William Mitchell was an educator, Civil War veteran, and North Dakota public servant who served as the first North Dakota Superintendent of Public Instruction from 1889 until his sudden death in 1890.

== Biography ==
William Mitchell was born near Mount Vernon in Knox County, Ohio. His birth year is disputed. Some sources claim 1828 or 1829, and other sources claim it was 1830. William was the oldest of nine children born to Rev. John Mitchell and Anne (Ogden) Mitchell. He married Catharine Haller in 1854 and they had three children.

During the Civil War, Mitchell was employed as a teacher in Ohio. He left the classroom and served as a captain in Company A of the 96th Ohio Infantry Regiment. From then on, he preferred to be called "Captain" Mitchell. He served as superintendent of instruction in Columbus, Ohio, for several years.

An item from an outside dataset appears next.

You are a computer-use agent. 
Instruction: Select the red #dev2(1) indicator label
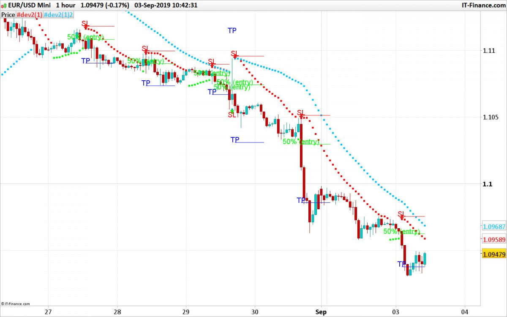tap(29, 14)
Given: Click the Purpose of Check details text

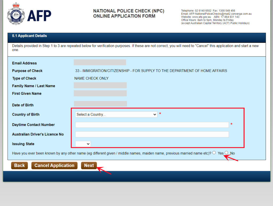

In 1883, he moved to Fargo, North Dakota. In 1887, he was elected superintendent of schools in Cass County. He became instrumental in calling the first education association meeting, which eventually become the North Dakota Education Association. When North Dakota was admitted to the Union in 1889, the state's constitution created the office of the Superintendent of Public Instruction, and the position was made an elective office for a two-year term. In 1889, William Mitchell became the first Superintendent of Public Instruction for North Dakota. During his short time in office, he became well liked and respected.

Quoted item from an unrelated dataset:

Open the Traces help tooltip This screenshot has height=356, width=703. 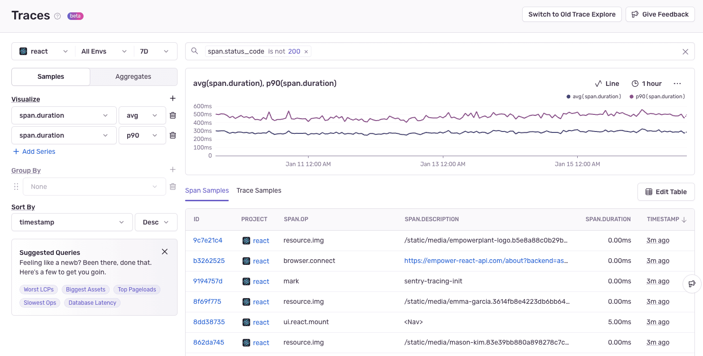tap(57, 16)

During his long career as an educator, he worked as a teacher, college professor, instructor, city superintendent, State Examiner, county superintendent, and State Superintendent. He also had experience in the legal field.

On the evening of March 10, 1890, William Mitchell died suddenly of heart failure at his residence on Second Street in Bismarck, North Dakota. His deputy, Frederick W. Cathro, became interim superintendent until William J. Clapp was appointed to complete Mitchell's term in office.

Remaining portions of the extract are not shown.